Gleiche Location, anderer Film. „Irak/Syrien 1. Arbeitsfassung“, ein Dokumentarfilm also. Ich runzle die Stirn, unter diesem Titel kann ich mir nichts vorstellen. Ob die Doku gut wird? Ich bemerke nur, dass es bei diesem Film einen höheren Andrang gibt, als bei dem Film am Nachmittag. Erneut sprinte ich schnell zum Kinosaal 6. Wieder nur dritte Reihe, aber dieses Mal kann ich zumindest in der Mitte sitzen. „Entspannen und den Film genießen“ denke ich und packe als freche Festivalbesucherin meine mitgebrachten Snacks aus. Der Film beginnt, eine Stimme auf Arabisch beginnt zu sprechen. Die Leinwand bleibt schwarz, die tiefe Stimme lässt jedoch den Saal verstummen.
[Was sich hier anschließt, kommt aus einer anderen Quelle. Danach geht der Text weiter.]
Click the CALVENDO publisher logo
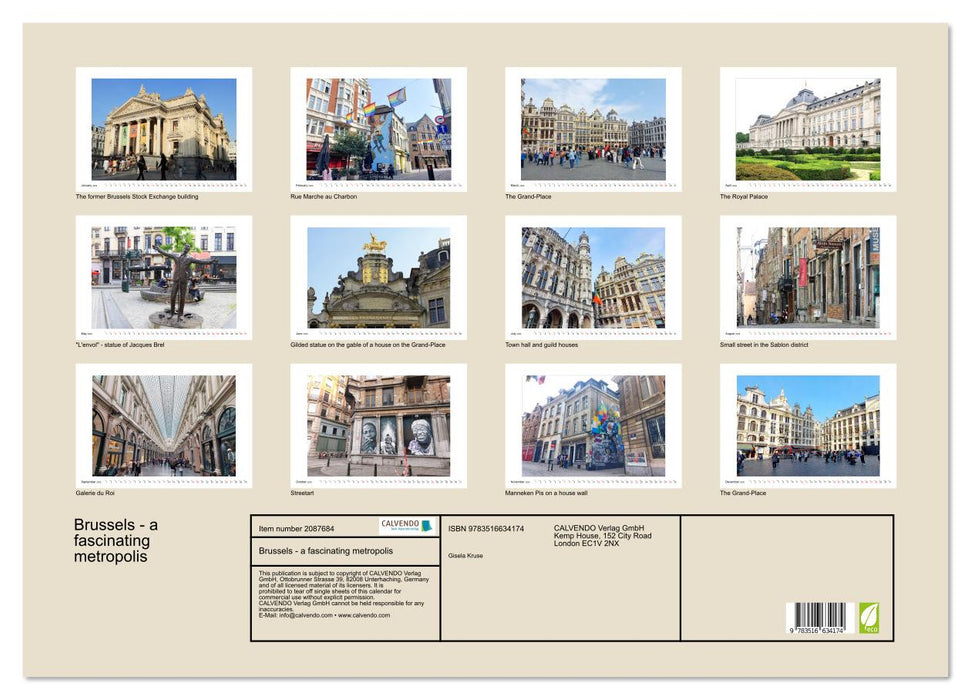Screen dimensions: 971x700 click(408, 525)
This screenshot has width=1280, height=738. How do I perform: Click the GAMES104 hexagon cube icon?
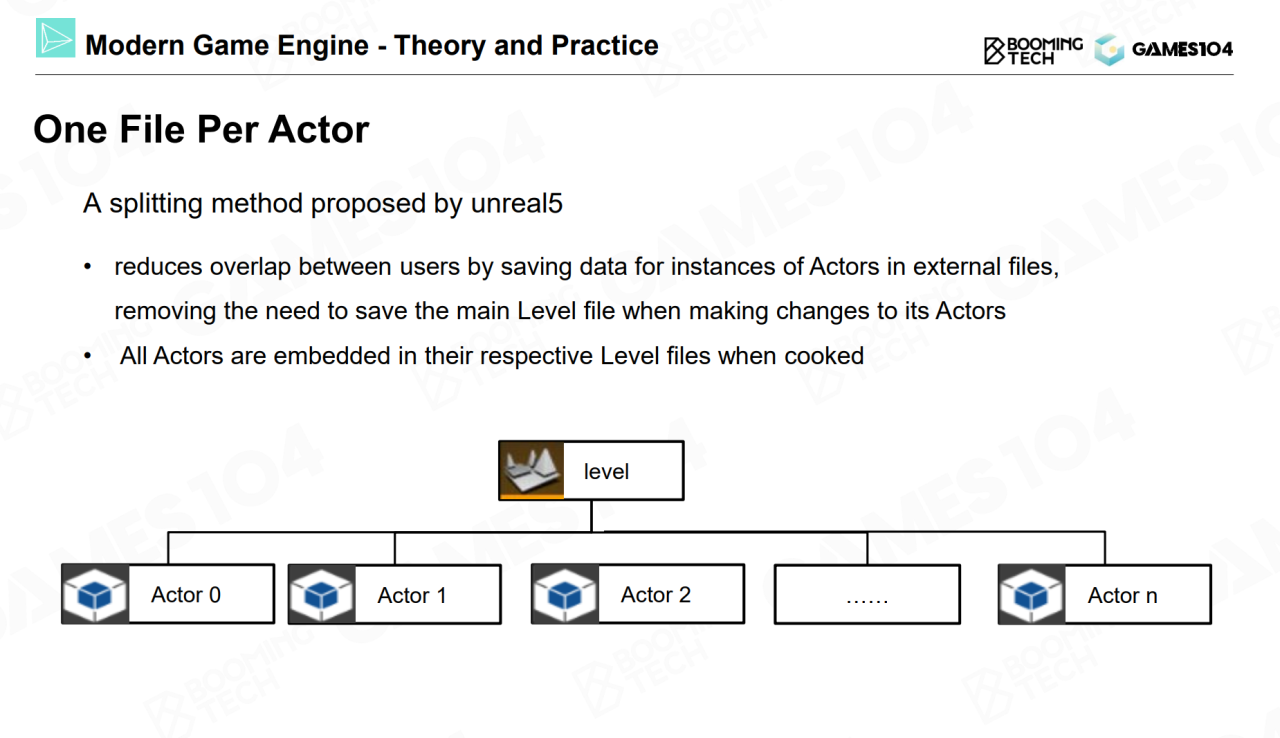[1109, 50]
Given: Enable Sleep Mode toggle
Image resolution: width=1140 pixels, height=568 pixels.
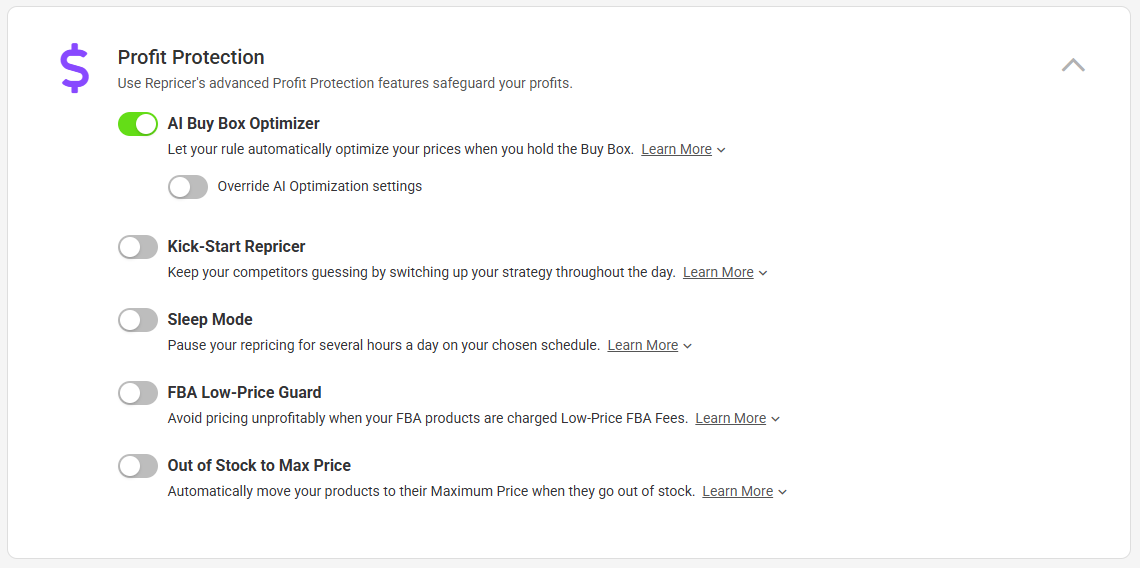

Nun endlich, ein Bild in schlechter Qualität wird sichtbar. Die Chips bleiben mir bei den gezeigten Bildern schnell im Hals stecken. Was ich hier zu sehen bekomme? Die Hölle auf Erden. Sunniten und Schiiten schlagen sich in den Videos gegenseitig die Köpfe ein und bezeichnen sich untereinander als Abtrünnige, die vom wahren Glauben abgekommen sind. Stille im Publikum, niemand hat Lust auf Popcorn oder Nachos bis zum Filmende. Die beiden junge Regisseure, Matthias Krepp und Angelika Spangel, die im Laufe ihres Studiums mit der Arbeit zu diesem Film begonnen haben, treten an die Leinwand um dem Publikum Fragen zu beantworten. Doch wie soll man zu einem Konflikt Stellung nehmen, in dem nicht einmal die Bevölkerung weiß, was geschieht? Bald tritt Ernüchterung im Kinosaal ein. Das Gespräch wird beendet, mehr Negativität und Trostlosigkeit verträgt ein Abend wohl nicht. Raus aus dem Kinosaal, rein in die Annenstraße. Es ist Nacht geworden und trotzdem ist viel los auf den Straßen von Graz. Ich beobachte die Menschen und frage mich, ob sie den jahrzehntelangen Frieden in Österreich schätzen. Zugegebenermaßen vergesse ich selbst oft drauf, aber heute Abend nicht. Heute Abend schätze ich die lange Friedenszeit in Europa, von der Länder wie Irak und Syrien noch weit entfernt sind.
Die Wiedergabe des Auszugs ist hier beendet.